#### Your tasks:
1. In the forum post on AVX memory alignment, what two changes does the poster say keep the program from seg-faulting?
2. Continue the forum post on AVX memory alignment from where it stops.

··· Article

Aligned and unaligned memory access with AVX/AVX2 intrinsics

Question

According to Intel's Software Developer Manual (sec. 14.9), AVX relaxed the alignment requirements of memory accesses. If data is loaded directly in a processing instruction, e.g.

vaddps ymm0,ymm0,YMMWORD PTR [rax]

the load address doesn't have to be aligned. However, if a dedicated aligned load instruction is used, such as

vmovaps ymm0,YMMWORD PTR [rax]

the load address has to be aligned (to multiples of 32), otherwise an exception is raised.

What confuses me is the automatic code generation from intrinsics, in my case by gcc/g++ (4.6.3, Linux). Please have a look at the following test code:

#include <x86intrin.h>
#include <stdio.h>
#include <stdlib.h>
#include <assert.h>

#define SIZE (1L << 26)
#define OFFSET 1

int main() {
  float *data;
  assert(!posix_memalign((void**)&data, 32, SIZE*sizeof(float)));
  for (unsigned i = 0; i < SIZE; i++) data[i] = drand48();
  float res[8]  __attribute__ ((aligned(32)));
  __m256 sum = _mm256_setzero_ps(), elem;
  for (float *d = data + OFFSET; d < data + SIZE - 8; d += 8) {
    elem = _mm256_load_ps(d);
    // sum = _mm256_add_ps(elem, elem);
    sum = _mm256_add_ps(sum, elem);
  }
  _mm256_store_ps(res, sum);
  for (int i = 0; i < 8; i++) printf("%g ", res[i]); printf("\n");
  return 0;
}

(Yes, I know the code is faulty, since I use an aligned load on unaligned addresses, but bear with me...)

I compile the code with

g++ -Wall -O3 -march=native -o memtest memtest.C

on a CPU with AVX. If I check the code generated by g++ by using

objdump -S -M intel-mnemonic memtest | more

I see that the compiler does not generate an aligned load instruction, but loads the data directly in the vector addition instruction:

vaddps ymm0,ymm0,YMMWORD PTR [rax]

The code executes without any problem, even though the memory addresses are not aligned (OFFSET is 1). This is clear since vaddps tolerates unaligned addresses.

If I uncomment the line with the second addition intrinsic, the compiler cannot fuse the load and the addition since vaddps can only have a single memory source operand, and generates:

vmovaps ymm0,YMMWORD PTR [rax]
vaddps ymm1,ymm0,ymm0
vaddps ymm0,ymm1,ymm0

And now the program seg-faults, since a dedicated aligned load instruction is used, but the memory address is not aligned. (The program doesn't seg-fault if I use _mm256_loadu_ps, or if I set OFFSET to 0, by the way.)

This leaves the programmer at the mercy of the compiler and makes the behavior partly unpredictable, in my humble opinion.

······
··· Dataset extract

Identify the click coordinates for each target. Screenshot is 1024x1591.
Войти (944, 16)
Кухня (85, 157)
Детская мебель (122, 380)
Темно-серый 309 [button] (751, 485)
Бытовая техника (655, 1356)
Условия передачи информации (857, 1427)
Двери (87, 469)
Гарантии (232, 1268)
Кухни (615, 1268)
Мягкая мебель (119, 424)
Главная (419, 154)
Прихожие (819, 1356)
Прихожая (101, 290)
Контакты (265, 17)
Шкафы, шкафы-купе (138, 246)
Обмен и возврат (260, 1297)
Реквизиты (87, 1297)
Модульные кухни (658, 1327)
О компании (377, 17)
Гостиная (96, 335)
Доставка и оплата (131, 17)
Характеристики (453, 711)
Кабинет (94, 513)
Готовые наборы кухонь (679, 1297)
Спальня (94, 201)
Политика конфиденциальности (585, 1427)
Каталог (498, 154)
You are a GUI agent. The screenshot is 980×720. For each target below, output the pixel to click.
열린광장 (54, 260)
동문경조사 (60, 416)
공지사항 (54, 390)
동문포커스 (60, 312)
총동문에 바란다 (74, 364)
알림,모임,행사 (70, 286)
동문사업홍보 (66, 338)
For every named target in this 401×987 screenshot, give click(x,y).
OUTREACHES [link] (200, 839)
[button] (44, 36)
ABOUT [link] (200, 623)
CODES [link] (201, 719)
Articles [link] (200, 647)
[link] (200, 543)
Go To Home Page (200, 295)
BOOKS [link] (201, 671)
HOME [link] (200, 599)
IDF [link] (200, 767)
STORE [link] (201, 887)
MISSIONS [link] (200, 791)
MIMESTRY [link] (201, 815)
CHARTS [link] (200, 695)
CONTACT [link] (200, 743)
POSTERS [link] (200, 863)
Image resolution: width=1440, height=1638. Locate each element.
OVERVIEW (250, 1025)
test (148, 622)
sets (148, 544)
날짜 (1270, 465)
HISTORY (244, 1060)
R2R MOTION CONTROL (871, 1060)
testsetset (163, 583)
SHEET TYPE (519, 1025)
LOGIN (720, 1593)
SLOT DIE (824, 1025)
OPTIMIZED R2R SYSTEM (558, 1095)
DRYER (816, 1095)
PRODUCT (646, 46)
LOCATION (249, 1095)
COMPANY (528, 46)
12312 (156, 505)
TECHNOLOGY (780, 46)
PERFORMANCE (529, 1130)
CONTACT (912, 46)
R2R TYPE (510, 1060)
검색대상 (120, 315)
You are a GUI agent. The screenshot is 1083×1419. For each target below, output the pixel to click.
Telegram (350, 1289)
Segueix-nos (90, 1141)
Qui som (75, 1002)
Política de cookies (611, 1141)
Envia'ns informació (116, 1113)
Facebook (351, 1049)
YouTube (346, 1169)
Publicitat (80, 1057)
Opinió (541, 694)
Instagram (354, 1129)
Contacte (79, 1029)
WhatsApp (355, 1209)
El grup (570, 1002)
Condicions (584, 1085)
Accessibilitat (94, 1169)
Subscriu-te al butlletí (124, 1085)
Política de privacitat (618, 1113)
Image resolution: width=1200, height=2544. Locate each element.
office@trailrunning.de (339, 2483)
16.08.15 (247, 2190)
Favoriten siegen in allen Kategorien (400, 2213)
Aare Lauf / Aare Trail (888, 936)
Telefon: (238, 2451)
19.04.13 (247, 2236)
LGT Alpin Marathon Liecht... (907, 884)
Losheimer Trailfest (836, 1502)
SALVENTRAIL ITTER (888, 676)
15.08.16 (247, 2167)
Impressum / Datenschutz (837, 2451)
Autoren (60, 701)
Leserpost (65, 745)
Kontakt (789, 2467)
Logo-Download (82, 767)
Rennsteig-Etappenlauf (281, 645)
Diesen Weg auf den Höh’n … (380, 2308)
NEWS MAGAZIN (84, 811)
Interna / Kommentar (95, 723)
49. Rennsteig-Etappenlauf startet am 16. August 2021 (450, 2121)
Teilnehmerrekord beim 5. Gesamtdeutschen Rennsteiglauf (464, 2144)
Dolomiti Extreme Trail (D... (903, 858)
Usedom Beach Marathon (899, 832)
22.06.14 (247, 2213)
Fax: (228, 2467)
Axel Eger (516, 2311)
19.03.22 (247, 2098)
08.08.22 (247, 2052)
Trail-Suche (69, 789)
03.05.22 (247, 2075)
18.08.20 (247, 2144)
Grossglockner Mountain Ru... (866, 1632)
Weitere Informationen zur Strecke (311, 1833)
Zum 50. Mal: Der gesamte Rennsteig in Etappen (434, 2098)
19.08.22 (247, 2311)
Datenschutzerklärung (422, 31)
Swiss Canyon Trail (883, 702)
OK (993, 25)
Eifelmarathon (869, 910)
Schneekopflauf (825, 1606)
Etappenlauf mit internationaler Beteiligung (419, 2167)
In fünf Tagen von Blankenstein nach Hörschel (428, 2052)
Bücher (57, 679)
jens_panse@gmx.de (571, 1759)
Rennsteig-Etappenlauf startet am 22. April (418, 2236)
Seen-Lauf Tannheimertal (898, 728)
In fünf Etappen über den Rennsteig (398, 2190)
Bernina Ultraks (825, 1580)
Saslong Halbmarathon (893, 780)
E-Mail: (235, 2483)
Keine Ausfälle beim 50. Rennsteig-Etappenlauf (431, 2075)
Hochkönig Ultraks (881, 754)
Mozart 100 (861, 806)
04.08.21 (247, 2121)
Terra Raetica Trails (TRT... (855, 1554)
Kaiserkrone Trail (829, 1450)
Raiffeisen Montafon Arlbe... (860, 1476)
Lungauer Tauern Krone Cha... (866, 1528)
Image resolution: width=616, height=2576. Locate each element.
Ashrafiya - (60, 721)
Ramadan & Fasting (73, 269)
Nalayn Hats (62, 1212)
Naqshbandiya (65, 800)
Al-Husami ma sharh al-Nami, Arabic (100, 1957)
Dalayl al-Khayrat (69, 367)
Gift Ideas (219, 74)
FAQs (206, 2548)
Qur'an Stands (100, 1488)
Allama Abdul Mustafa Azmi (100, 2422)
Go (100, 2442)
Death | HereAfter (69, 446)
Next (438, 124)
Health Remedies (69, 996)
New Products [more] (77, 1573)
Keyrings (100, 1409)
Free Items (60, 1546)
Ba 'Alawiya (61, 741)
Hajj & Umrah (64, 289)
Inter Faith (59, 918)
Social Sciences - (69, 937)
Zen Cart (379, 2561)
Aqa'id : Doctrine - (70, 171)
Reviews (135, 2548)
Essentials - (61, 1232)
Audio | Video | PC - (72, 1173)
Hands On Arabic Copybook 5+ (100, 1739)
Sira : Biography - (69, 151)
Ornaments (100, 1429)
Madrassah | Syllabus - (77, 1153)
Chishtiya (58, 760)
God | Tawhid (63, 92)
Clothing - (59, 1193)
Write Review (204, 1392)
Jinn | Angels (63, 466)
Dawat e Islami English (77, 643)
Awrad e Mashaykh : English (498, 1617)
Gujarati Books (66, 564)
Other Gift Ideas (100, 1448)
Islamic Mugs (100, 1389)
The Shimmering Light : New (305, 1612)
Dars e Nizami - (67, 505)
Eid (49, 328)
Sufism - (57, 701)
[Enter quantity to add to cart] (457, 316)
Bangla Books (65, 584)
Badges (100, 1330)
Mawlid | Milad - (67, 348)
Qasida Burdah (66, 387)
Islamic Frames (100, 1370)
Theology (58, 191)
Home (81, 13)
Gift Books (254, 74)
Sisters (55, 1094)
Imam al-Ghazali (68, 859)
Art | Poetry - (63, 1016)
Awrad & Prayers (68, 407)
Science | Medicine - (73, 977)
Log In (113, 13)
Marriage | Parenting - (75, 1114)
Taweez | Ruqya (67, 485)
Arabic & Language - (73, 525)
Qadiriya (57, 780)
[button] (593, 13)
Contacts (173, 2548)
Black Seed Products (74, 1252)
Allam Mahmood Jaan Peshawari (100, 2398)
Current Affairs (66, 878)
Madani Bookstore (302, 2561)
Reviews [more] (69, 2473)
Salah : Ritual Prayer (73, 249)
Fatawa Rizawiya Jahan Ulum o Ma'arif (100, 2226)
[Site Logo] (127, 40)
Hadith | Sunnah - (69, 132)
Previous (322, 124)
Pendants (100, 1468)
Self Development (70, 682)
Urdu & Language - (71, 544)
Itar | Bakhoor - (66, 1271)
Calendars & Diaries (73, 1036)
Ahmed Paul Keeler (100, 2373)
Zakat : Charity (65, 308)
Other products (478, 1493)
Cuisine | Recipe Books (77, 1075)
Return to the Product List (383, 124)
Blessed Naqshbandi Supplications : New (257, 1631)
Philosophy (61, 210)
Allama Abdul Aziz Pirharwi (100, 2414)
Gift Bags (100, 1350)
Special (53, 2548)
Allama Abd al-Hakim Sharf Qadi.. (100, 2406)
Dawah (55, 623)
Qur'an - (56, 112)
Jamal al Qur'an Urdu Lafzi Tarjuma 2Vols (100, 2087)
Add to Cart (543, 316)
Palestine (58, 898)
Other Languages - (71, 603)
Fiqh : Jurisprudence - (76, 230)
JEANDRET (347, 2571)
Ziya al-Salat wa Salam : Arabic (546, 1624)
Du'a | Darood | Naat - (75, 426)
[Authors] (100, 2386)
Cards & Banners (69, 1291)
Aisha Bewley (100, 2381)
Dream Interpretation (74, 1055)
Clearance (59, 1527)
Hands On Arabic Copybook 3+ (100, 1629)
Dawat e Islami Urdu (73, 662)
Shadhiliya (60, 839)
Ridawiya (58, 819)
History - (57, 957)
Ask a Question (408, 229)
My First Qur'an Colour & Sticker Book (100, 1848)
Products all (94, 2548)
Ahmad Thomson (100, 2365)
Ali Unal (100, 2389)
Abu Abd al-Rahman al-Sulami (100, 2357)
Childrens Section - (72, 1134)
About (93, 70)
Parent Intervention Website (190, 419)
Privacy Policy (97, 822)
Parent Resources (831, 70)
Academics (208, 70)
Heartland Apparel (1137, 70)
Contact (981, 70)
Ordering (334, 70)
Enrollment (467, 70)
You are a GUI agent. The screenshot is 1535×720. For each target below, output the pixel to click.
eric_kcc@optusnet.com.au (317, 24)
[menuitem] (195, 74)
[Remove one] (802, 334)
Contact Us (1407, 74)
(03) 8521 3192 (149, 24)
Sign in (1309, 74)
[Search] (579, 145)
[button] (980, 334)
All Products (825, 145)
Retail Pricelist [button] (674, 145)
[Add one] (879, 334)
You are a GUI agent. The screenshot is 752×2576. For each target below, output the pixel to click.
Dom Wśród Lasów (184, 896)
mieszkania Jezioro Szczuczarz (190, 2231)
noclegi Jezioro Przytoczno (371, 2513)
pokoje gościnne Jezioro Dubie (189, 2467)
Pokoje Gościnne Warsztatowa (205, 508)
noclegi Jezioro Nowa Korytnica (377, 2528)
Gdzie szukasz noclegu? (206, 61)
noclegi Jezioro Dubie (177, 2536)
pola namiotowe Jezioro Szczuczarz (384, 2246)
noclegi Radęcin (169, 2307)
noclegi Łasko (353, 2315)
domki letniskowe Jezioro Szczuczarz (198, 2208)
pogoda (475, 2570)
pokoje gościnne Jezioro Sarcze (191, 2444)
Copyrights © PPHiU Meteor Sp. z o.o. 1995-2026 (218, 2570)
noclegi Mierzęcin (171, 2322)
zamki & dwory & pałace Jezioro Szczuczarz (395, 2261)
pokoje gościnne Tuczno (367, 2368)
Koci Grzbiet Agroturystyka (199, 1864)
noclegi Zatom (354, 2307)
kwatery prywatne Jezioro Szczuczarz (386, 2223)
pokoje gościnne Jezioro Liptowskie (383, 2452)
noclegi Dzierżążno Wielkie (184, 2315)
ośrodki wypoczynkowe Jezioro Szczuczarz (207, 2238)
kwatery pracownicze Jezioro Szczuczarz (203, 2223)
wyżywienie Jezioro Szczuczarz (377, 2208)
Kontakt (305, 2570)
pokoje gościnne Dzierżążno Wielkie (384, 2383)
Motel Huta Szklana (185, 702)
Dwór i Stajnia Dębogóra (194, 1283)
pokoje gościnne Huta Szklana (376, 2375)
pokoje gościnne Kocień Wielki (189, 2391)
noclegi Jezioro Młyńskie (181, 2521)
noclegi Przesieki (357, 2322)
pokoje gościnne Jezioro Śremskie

······

#### Response list:
1. Using _mm256_loadu_ps instead of the aligned load, or setting OFFSET to 0.

2.
My question is: Is there a way to force the C compiler to either generate a direct load in a processing instruction (such as vaddps) or to generate a dedicated load instruction (such as vmovaps)?

What's the motivation for doing so? If you don't know whether the data is properly aligned, just use an unaligned load. I wouldn't say that you're at the mercy of the compiler; if you tell it to use an aligned load, I wouldn't be surprised if it segfaults in the event that the pointer isn't aligned. The fact that in some cases the compiler will emit code that works around your bug is just gravy. — Jason R, Jun 27 '15 at 15:45
Recently, compilers have started to *never* generate aligned memory accesses. It makes it easier to not make the distinction and there's no performance penalty on all processors starting from Nehalem. Personally, I'd rather it crash so it lets me know that I have a potential bug in performance. — Mysticial, Jun 27 '15 at 16:14
@JasonR: I find the behavior inconsistent. Maybe I should have included another twist: If I use `_mm256_loadu_ps` on the original code, gcc generates an unaligned load `vmovups` and a `vaddps` working on register operands, while it could have perfectly generated just a `vaddps` instruction with a memory operand as that tolerates unaligned addresses. — Ralf, Jun 27 '15 at 16:55
@Mysticial: Do you you know a reference where this transition in compiler design is described (particularly: which versions of which compilers are based on the old and new alignment assumption)? — Ralf, Jun 27 '15 at 17:00
@Ralf Visual Studio started doing it around VS2013. Intel Compiler started doing it some time between ICC11 and ICC13. I'm unsure about GCC though (if it does it at all). — Mysticial, Jun 27 '15 at 17:14
@Ralf That may be true, but what's important is whether there is a measurable performance difference between the two approaches. I would be surprised if there is in any realistic benchmark. — Jason R, Jun 28 '15 at 00:06
I believe contemporary versions of both gcc and clang will emit aligned move instructions, both when asked and if the moves are automatically generated. This can in some cases cause problems, for instance if the stack isn't aligned properly; spilling of SSE/AVX register types to the stack can cause segmentation faults. — Jason R, Jun 28 '15 at 00:07
If you use `_mm256_loadu_ps` instead does it fuse?[Last time I did this with GCC it did not fuse but MSVC did](http://stackoverflow.com/questions/21134279/difference-in-performance-between-msvc-and-gcc-for-highly-optimized-matrix-multp). You are at the mercy of the compiler when it comes to fusing with intrinsics. There are no way to explicitly control the fusing with intrinsics. You have to use assembly if you want to explicitly control the fusing. — Z boson, Jun 28 '15 at 10:04
@Ralf, sorry, but I made some mistakes in my answer and had to revise it. — Z boson, Jul 10 '15 at 08:35

score 7 · Accepted Answer · edited May 23 '17 at 11:53

7

There is no way to explicitly control folding of loads with intrinsics. I consider this a weakness of intrinsics. If you want to explicitly control the folding then you have to use assembly.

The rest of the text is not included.